Can you swap "tab" for "pane" in the stretch of material from the line containing "Screen dimensions: 1456x819" through the end, changing nothing else and leaving out the pictures?
(begin)
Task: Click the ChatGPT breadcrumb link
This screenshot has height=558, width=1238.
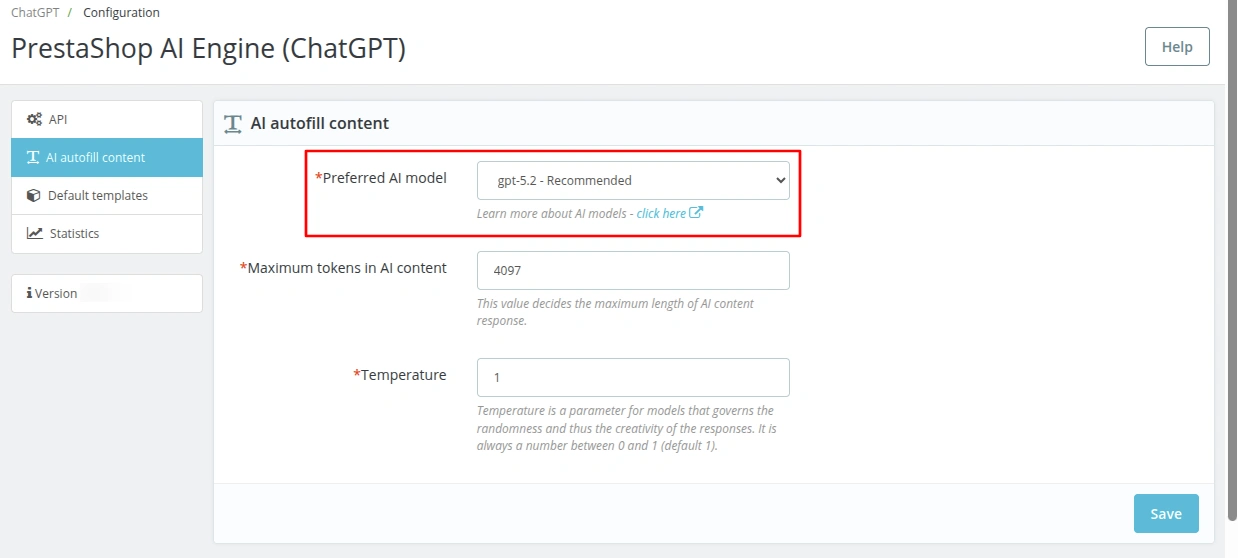Action: pyautogui.click(x=33, y=13)

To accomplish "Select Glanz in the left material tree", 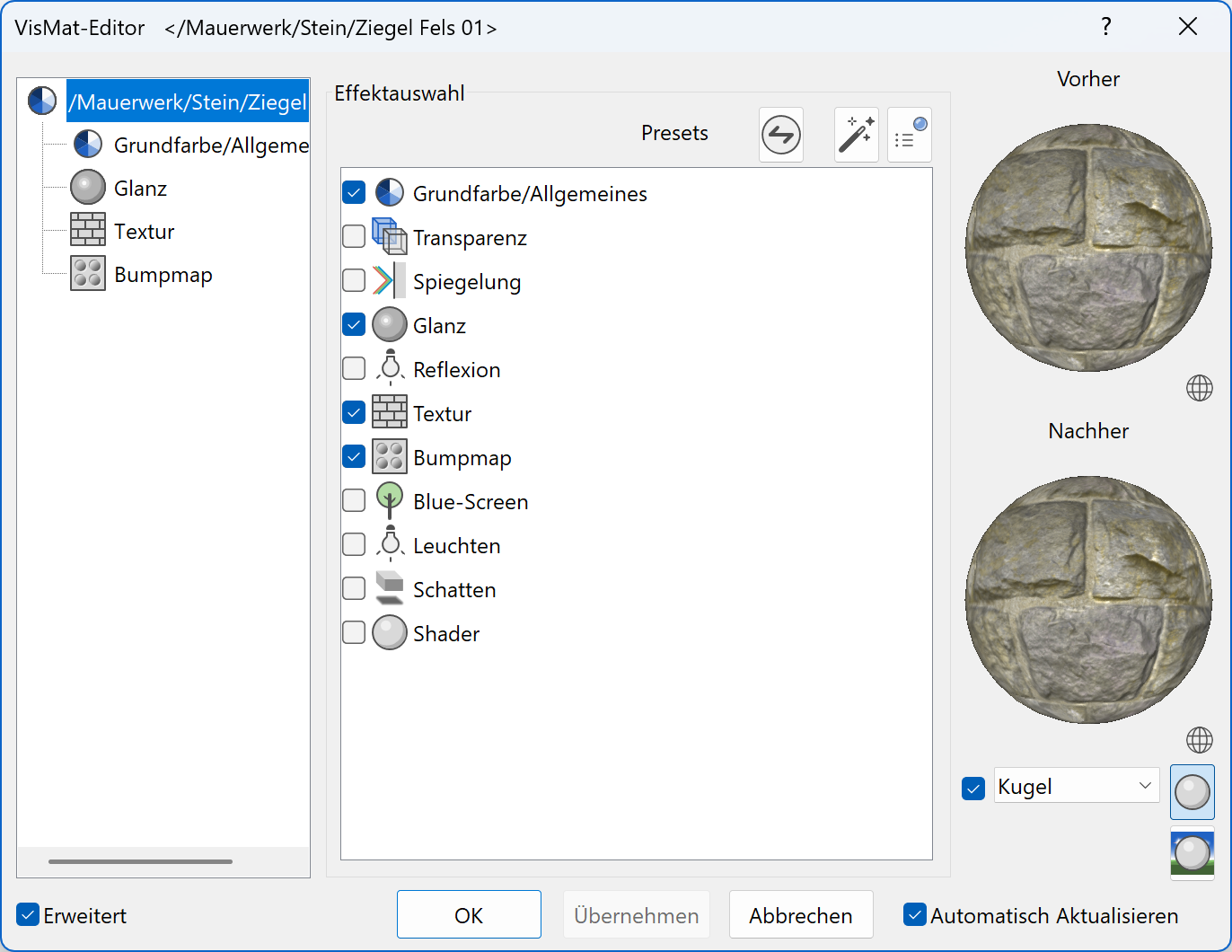I will click(x=139, y=188).
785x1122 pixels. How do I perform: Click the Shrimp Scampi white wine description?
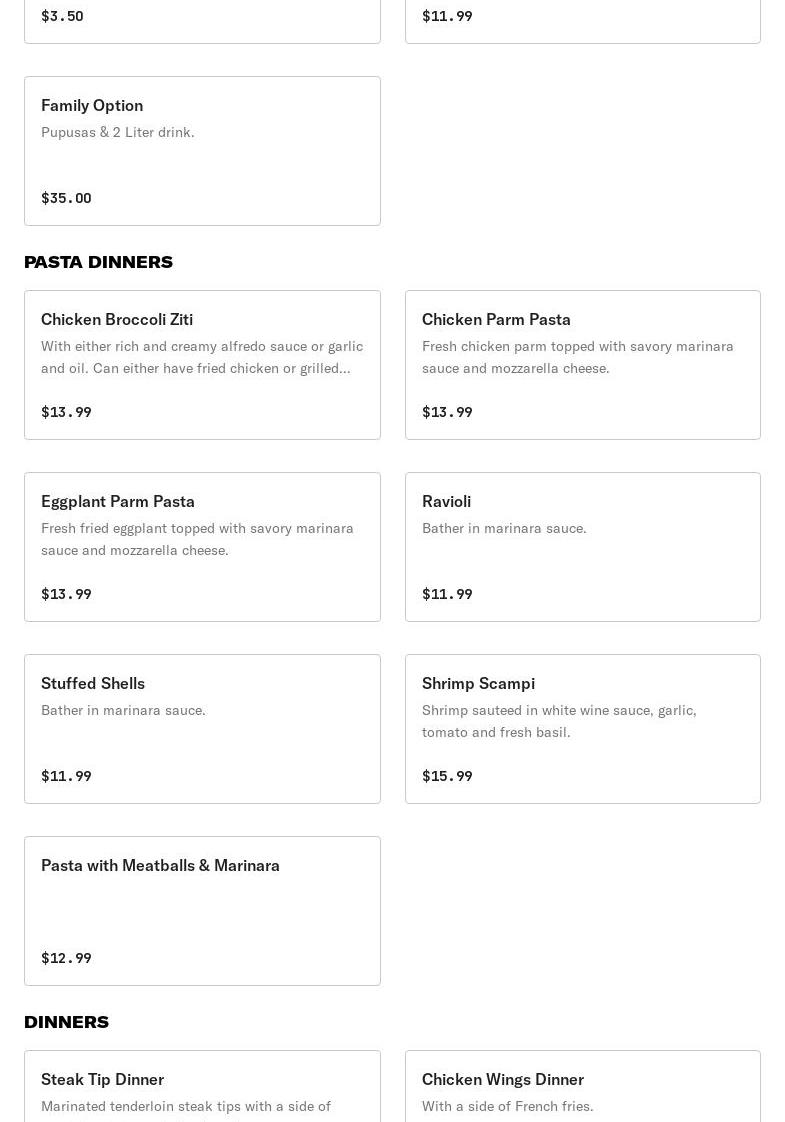pyautogui.click(x=559, y=721)
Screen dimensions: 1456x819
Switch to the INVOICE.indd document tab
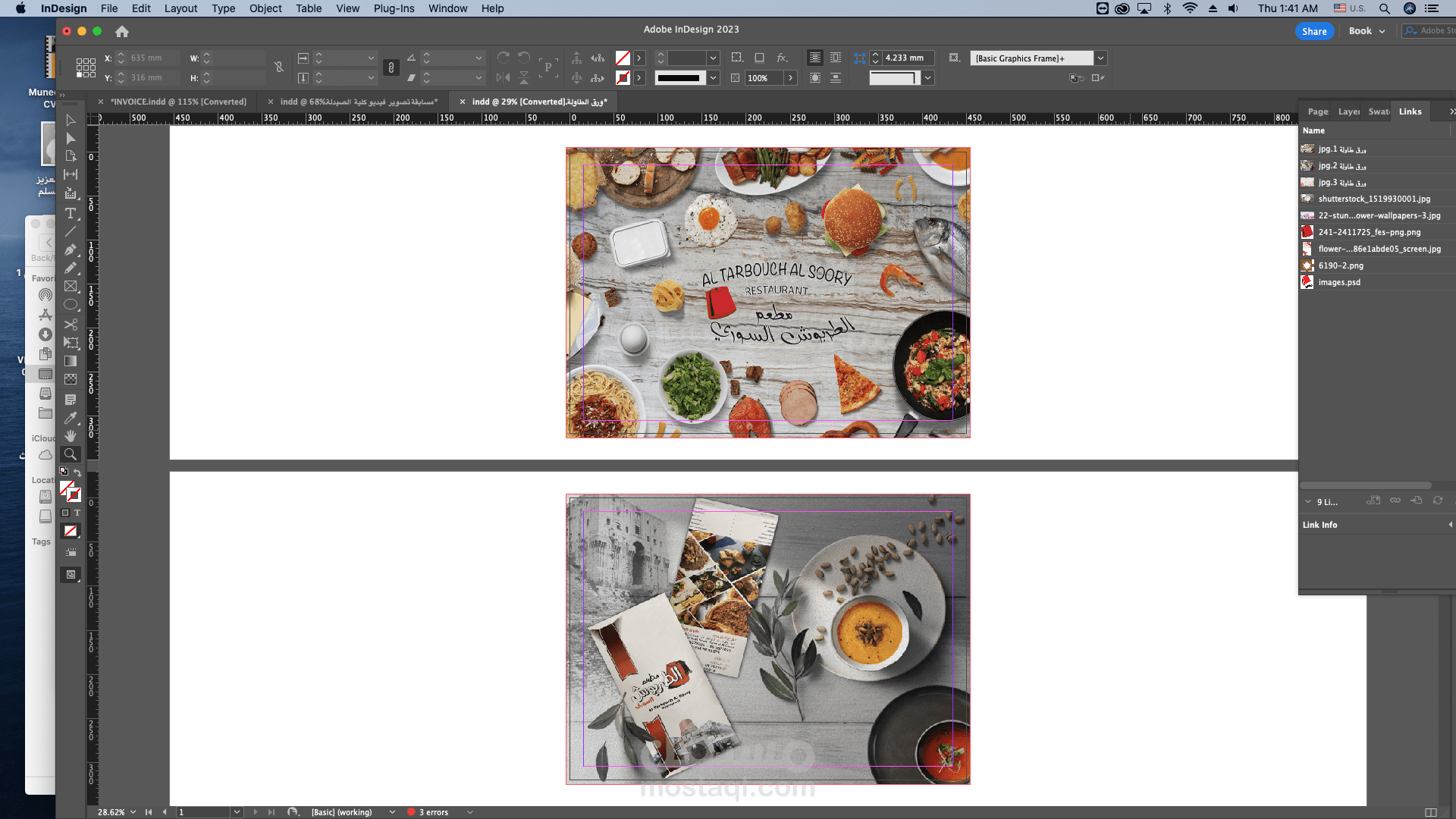point(178,102)
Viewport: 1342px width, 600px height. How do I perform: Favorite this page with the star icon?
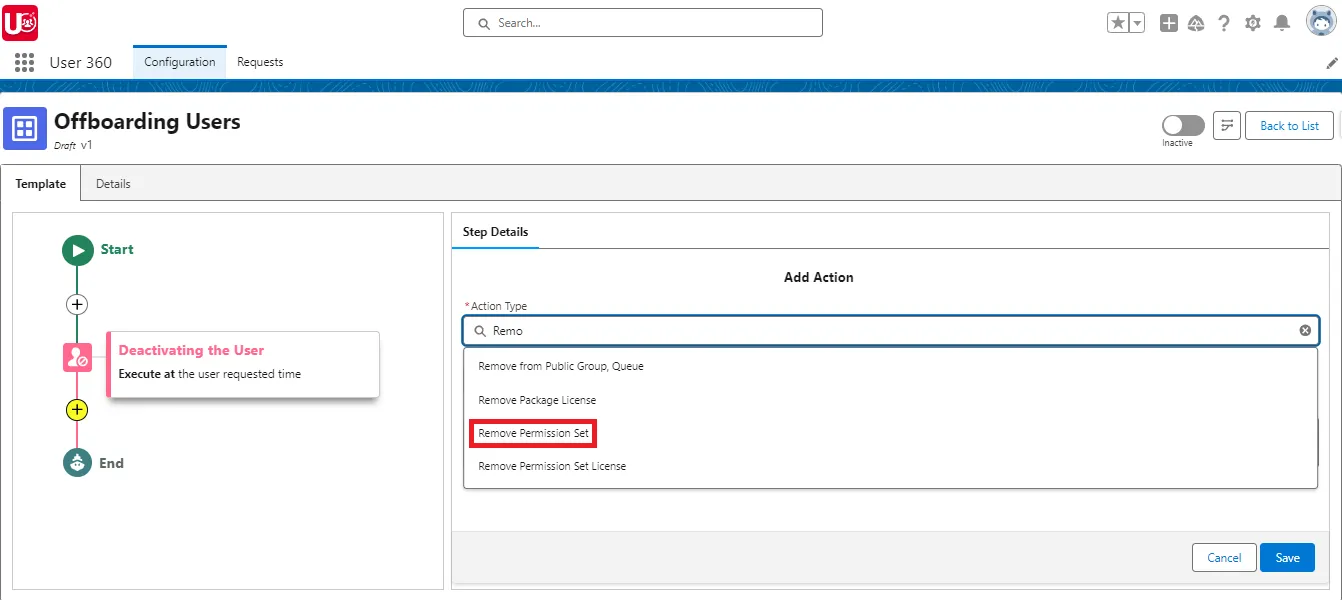[1118, 21]
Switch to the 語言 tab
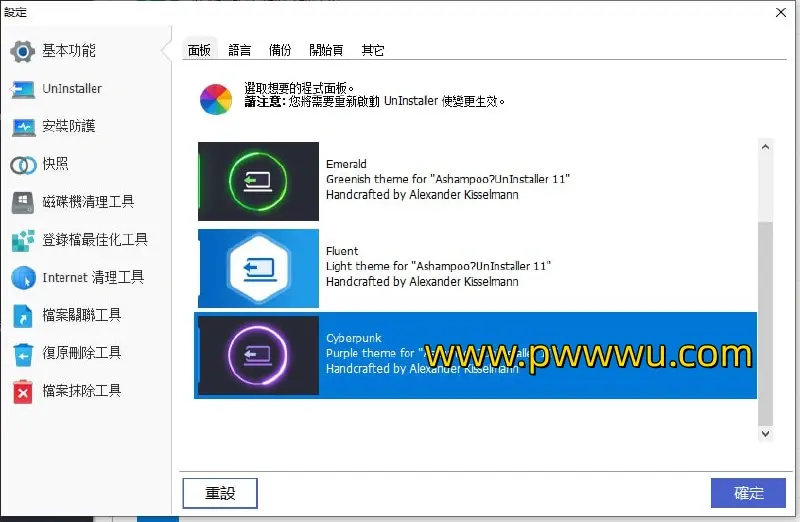This screenshot has width=800, height=522. coord(240,50)
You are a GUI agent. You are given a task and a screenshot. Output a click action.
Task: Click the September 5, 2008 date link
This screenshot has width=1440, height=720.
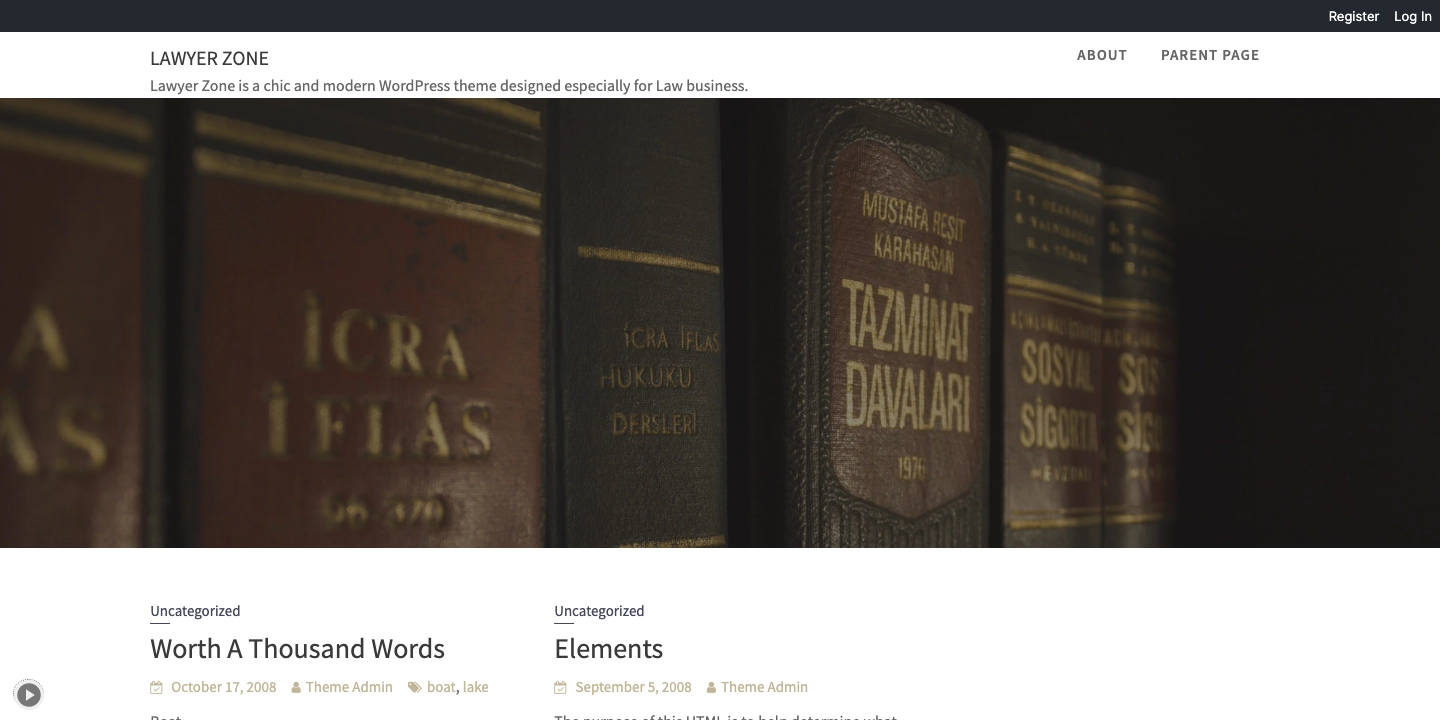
(end)
# Task output:
Screen dimensions: 1456x819
Switch to the INVOICE.indd document pane
point(178,102)
Viewport: 1342px width, 600px height. How do I perform: Favorite this page with the star icon?
[1118, 21]
Switch to the 語言 pane
This screenshot has width=800, height=522. coord(240,50)
You are a GUI agent. You are given a task and a screenshot. Output a click action.
Task: Click the September 5, 2008 date link
This screenshot has width=1440, height=720.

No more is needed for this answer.